**Stored dataset items:**
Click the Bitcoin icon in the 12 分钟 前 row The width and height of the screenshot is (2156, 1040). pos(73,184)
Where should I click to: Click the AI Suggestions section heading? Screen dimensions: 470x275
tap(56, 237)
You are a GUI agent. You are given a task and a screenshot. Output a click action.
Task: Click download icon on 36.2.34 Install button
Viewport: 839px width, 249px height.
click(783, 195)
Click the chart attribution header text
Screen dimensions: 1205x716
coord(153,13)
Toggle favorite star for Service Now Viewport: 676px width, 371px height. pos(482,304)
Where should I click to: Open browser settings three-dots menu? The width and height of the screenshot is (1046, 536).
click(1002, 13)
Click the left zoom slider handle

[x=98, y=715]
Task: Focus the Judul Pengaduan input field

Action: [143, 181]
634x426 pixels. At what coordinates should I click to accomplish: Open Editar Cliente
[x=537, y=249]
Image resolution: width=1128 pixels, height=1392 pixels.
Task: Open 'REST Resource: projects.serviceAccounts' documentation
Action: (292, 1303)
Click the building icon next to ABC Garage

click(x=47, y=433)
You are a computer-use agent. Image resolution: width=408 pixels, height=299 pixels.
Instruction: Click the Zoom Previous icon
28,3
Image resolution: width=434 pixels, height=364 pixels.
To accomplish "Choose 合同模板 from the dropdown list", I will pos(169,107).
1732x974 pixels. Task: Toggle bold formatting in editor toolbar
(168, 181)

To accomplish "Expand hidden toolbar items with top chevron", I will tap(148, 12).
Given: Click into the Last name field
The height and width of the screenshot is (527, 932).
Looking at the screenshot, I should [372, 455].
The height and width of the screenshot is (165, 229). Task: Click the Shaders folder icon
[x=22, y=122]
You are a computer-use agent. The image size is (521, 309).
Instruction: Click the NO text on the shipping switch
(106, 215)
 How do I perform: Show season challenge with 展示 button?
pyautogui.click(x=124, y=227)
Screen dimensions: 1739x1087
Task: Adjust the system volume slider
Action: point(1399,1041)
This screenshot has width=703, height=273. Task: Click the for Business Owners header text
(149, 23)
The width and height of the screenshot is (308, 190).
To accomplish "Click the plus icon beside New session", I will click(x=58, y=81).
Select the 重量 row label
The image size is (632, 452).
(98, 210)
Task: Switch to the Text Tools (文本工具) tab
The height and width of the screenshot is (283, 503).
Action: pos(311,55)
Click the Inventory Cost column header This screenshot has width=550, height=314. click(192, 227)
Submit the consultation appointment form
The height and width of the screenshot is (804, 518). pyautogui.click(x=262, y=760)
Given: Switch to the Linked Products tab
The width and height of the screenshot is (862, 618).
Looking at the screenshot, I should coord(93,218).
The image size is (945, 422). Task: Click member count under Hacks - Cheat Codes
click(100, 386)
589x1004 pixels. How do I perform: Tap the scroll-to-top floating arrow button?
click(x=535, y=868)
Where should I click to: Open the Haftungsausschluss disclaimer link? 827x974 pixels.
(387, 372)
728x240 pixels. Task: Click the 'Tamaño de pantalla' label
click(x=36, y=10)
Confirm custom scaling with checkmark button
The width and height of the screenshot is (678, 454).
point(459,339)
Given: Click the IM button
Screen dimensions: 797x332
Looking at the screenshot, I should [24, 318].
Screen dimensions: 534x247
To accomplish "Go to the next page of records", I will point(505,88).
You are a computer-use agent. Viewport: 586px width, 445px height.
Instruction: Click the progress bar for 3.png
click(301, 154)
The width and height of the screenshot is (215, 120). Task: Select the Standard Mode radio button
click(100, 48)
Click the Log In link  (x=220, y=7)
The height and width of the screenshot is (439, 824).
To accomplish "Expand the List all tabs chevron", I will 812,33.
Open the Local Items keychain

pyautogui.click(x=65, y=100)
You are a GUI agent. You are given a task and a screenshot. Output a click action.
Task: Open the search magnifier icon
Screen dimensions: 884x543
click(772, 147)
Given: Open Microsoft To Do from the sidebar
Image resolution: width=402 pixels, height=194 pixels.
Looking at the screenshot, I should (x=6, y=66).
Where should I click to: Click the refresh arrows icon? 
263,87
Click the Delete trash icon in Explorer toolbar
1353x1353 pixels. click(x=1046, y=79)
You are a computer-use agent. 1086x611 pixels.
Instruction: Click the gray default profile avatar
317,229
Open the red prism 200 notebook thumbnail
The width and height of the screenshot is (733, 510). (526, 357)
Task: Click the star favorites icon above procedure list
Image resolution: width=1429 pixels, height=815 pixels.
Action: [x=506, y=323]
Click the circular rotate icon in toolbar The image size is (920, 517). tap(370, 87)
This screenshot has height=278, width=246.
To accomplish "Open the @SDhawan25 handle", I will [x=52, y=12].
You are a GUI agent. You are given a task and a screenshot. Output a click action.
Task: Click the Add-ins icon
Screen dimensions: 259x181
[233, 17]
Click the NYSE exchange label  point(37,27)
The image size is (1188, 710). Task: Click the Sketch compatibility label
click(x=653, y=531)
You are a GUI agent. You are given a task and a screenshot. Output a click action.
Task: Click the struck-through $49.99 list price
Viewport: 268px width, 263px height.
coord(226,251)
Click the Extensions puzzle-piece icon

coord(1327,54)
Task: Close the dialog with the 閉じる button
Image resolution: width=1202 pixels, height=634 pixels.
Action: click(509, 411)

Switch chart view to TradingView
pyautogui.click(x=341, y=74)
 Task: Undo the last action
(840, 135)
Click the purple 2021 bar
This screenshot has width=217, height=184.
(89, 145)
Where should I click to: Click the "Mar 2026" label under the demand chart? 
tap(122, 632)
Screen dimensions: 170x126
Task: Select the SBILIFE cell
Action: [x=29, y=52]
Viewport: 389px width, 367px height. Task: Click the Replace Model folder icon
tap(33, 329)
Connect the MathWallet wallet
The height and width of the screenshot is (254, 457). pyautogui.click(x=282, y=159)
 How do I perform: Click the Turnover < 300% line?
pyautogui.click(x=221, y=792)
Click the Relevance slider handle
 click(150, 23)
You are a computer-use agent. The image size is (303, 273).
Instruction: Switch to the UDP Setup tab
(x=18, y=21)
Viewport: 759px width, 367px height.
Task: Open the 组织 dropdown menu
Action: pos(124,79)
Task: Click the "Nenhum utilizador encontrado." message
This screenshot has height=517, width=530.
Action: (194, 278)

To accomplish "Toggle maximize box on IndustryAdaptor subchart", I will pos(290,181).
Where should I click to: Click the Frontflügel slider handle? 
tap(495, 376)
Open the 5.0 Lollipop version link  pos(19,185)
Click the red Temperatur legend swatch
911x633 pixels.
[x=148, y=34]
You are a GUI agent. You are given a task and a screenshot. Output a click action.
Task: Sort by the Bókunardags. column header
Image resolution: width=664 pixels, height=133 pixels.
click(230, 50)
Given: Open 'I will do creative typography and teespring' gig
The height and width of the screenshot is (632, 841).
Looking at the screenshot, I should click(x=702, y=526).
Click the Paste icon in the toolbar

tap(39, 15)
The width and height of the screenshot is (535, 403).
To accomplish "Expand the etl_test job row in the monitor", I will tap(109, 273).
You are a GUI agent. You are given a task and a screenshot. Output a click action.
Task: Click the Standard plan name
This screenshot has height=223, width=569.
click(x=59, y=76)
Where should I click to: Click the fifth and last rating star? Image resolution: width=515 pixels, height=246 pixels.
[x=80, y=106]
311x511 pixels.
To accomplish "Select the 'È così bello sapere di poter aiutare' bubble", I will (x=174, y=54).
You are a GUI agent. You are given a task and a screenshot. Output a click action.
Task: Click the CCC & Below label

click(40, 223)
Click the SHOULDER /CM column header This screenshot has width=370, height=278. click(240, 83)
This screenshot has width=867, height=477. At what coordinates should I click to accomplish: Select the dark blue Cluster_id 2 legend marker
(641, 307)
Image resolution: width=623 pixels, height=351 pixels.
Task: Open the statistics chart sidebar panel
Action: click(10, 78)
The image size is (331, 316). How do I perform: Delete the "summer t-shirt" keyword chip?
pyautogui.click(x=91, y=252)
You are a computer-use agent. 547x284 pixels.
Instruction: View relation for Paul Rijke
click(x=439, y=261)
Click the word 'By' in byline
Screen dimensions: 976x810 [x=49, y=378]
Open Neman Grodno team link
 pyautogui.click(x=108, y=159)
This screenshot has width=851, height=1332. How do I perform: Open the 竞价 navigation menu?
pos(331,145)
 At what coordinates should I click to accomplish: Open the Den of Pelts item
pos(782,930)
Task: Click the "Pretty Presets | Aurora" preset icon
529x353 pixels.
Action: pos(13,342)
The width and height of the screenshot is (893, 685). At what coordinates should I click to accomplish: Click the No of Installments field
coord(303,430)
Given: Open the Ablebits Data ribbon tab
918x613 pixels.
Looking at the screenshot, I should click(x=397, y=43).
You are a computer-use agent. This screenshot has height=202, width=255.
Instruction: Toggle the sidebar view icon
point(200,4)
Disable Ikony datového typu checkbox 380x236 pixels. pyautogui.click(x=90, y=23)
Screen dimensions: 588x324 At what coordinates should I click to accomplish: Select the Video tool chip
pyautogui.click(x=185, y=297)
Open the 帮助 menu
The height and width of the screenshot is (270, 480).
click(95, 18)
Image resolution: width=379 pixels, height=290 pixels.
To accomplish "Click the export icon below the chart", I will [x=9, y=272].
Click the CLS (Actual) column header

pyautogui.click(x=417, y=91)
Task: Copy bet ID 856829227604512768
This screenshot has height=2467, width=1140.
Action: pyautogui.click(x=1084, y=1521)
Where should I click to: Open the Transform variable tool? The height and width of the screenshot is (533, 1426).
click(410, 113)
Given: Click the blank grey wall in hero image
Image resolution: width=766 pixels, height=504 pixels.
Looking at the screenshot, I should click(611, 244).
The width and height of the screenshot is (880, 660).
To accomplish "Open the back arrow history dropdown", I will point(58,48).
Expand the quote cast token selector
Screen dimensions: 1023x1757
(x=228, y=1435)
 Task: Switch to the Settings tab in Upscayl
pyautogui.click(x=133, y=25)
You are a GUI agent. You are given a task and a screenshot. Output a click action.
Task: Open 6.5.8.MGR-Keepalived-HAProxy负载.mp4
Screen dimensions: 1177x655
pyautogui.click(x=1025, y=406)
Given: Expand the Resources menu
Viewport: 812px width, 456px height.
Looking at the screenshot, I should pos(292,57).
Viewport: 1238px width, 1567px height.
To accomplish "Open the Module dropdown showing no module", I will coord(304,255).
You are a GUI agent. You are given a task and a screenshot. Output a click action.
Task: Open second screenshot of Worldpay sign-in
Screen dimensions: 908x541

**Problem:** Using the entries above, output exactly the lines between the line holding "Task: Switch to the Settings tab in Upscayl" and the line holding "Viewport: 1238px width, 1567px height.", end lines included, and nothing more.

**Exercise response:**
 Task: Switch to the Settings tab in Upscayl
pyautogui.click(x=133, y=25)
You are a GUI agent. You are given a task and a screenshot. Output a click action.
Task: Open 6.5.8.MGR-Keepalived-HAProxy负载.mp4
Screen dimensions: 1177x655
pyautogui.click(x=1025, y=406)
Given: Expand the Resources menu
Viewport: 812px width, 456px height.
Looking at the screenshot, I should pos(292,57).
Viewport: 1238px width, 1567px height.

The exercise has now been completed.